While many believe data breaches and email hacks happen exclusively to big corporations, what most don’t know is that small businesses are just as vulnerable to attacks, if not more so. Data hacks can have a serious impact on your company – they not only jeopardize customer and partner trust, but they can be a financial burden. In fact, data breaches cost businesses $4 million on average, according to IBM.

The unfortunate reality in many data breach cases is that human error is often the culprit. From accidentally emailing the wrong attachment to wrongly copying someone on an email thread, small business employees oftentimes unknowingly put themselves and their sensitive data in harm’s way because they are unaware of the risks and the proper preventative security measures to take.

2016 was the year of email hacks. The memories of how email hacks rocked the presidential election, DNC, John Podesta and Colin Powell are still fresh. Now is the time for organizations of all sizes to take a closer look at their corporate data security strategies and make any updates necessary.

Here’s some helpful advice for businesses looking to safeguard their companies, especially from the threats that their employees unsuspectingly pose.

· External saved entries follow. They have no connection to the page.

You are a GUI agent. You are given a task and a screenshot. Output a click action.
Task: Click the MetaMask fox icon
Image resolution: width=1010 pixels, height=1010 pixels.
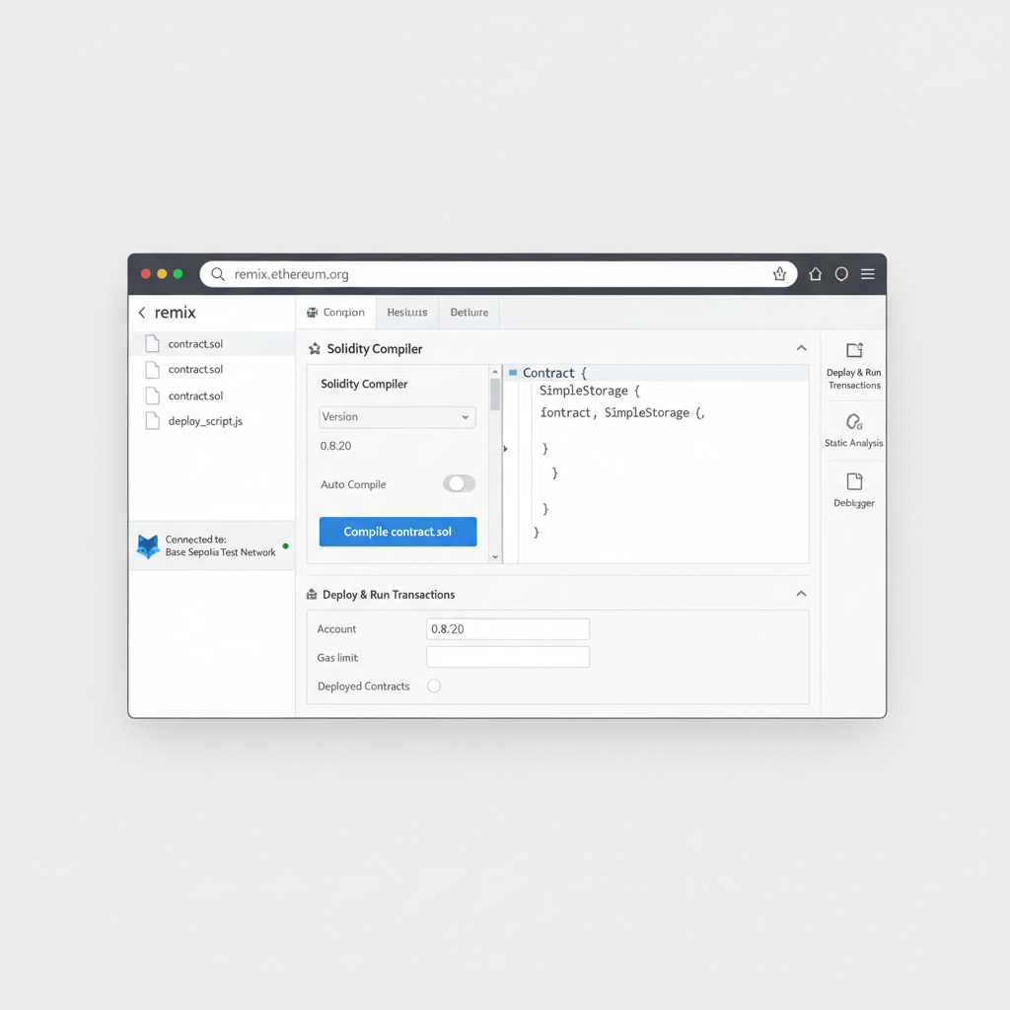(x=148, y=544)
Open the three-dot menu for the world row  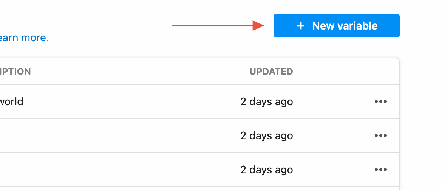[380, 101]
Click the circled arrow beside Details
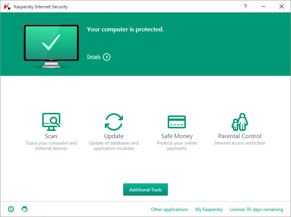Screen dimensions: 291x217 click(x=107, y=57)
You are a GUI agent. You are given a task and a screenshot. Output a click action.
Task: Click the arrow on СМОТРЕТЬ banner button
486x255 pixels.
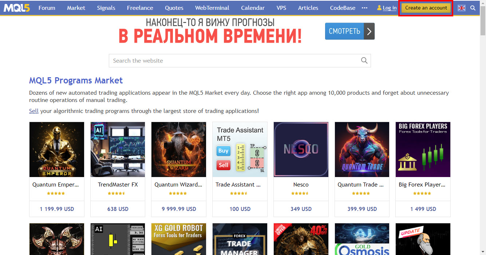tap(369, 31)
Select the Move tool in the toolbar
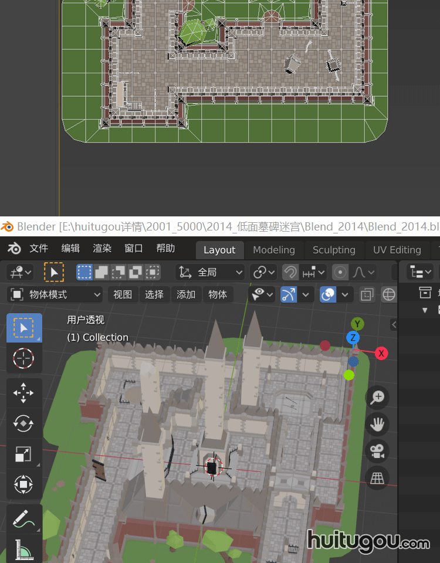Screen dimensions: 440x563 coord(23,393)
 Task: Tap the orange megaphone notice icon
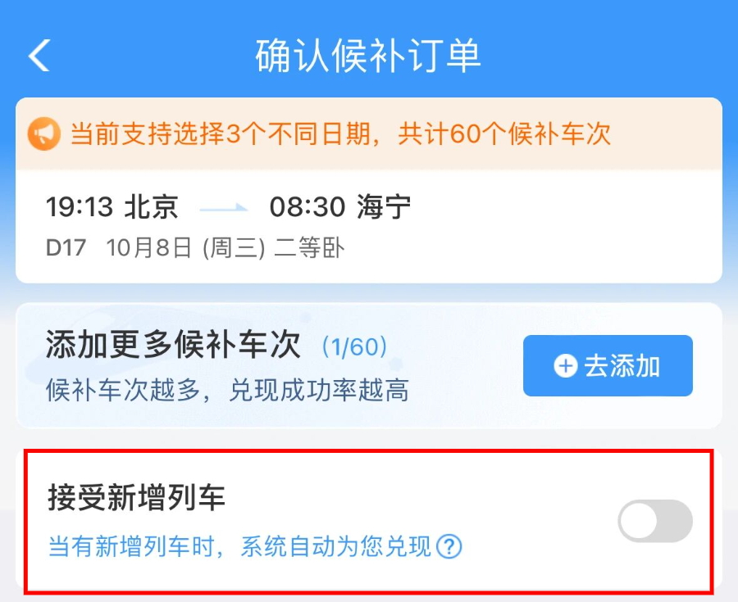tap(43, 134)
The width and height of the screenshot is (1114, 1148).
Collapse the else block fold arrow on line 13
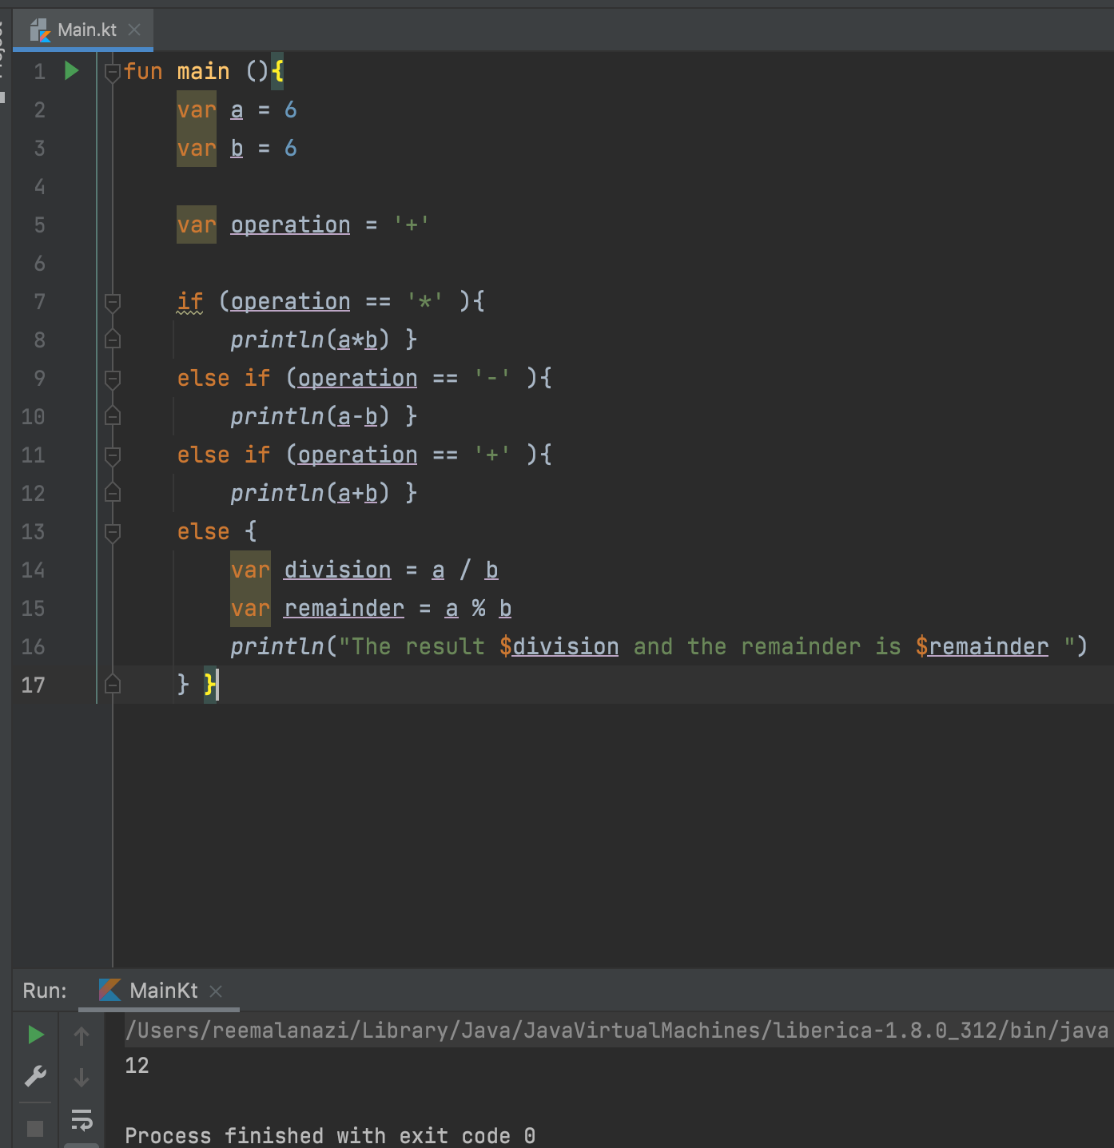[x=112, y=531]
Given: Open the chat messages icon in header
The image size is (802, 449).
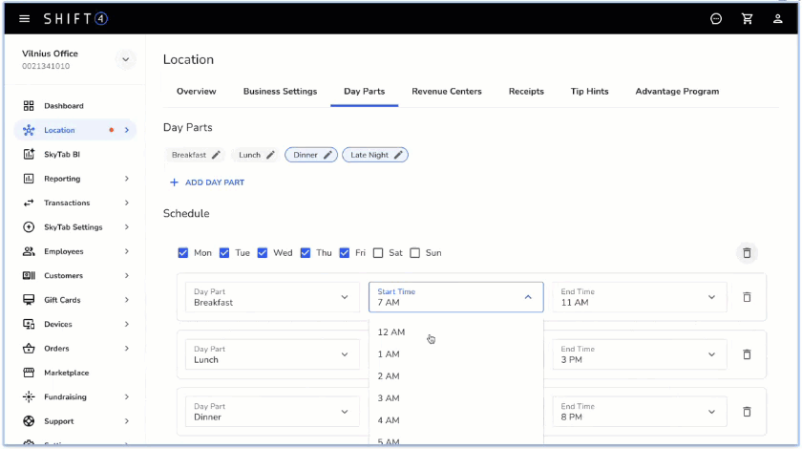Looking at the screenshot, I should pyautogui.click(x=716, y=18).
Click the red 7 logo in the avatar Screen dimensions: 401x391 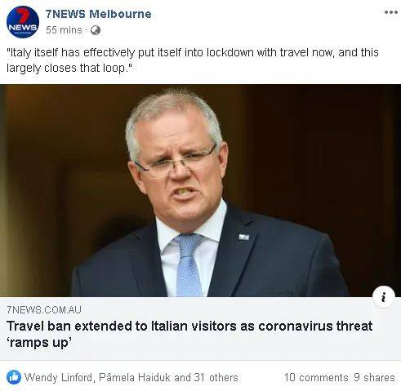click(22, 15)
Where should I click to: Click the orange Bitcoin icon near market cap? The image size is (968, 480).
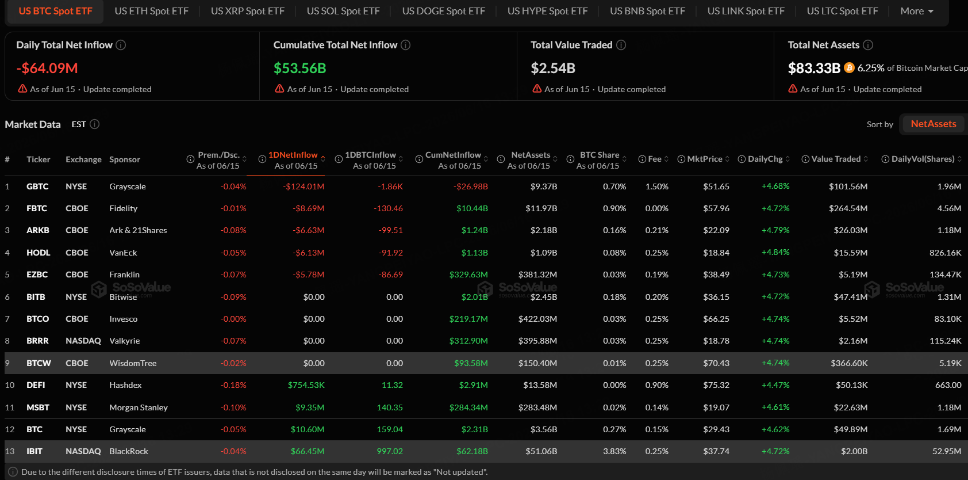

Provide employee training and education.

Whether it’s emphasizing the use of strong passwords or explaining how to protect devices, employers should encourage employees to safeguard not only customer, but corporate information. For example, employees should be aware of and only use Wi-Fi networks they are familiar with, to avoid an information sharing mishap. Consider signing up for a security webinar or training session, so all employees can get up-to-speed on simple ways to protect themselves from data loss and theft.

Create a system for securely transferring data — no extra steps required.

To ensure employees adopt data-protecting habits, make sure it is as easy for them as possible. Consider a solution that works seamlessly with your company’s current devices and policies, so your employees can spend their time growing the business, instead of putting it at risk.

Protect employees from themselves with the right Data Loss Prevention (DLP) solution.

To reduce the risk of human error, set up software that will scan outbound email for possible red flags. If there’s a cause for concern, the solution, such as DLP, will quarantine the message and check in with the administrator to confirm they want this information delivered. That way, employers and employees can rest easy knowing sensitive information — like social security numbers, credit card information, etc. — is safe.

Regularly conduct internal testing.

Given phishing and social engineering are some of the biggest threats to companies, it’s important to make sure companies are conducting internal penetration testing. If a new wave of employees start, it’s worth testing them out after they have gone through some basic cybersecurity training to illustrate the threat and help them recognize any security issues.

If we’ve learned anything from past data breaches, it’s that employees can pose an unsuspecting cybersecurity threat. However, there are simple steps owners can take to prevent an accidental data leak. With the right safeguards, policies and education in place, your business can help keep your customers’ sensitive information where it belongs — out of the hands of cybercriminals.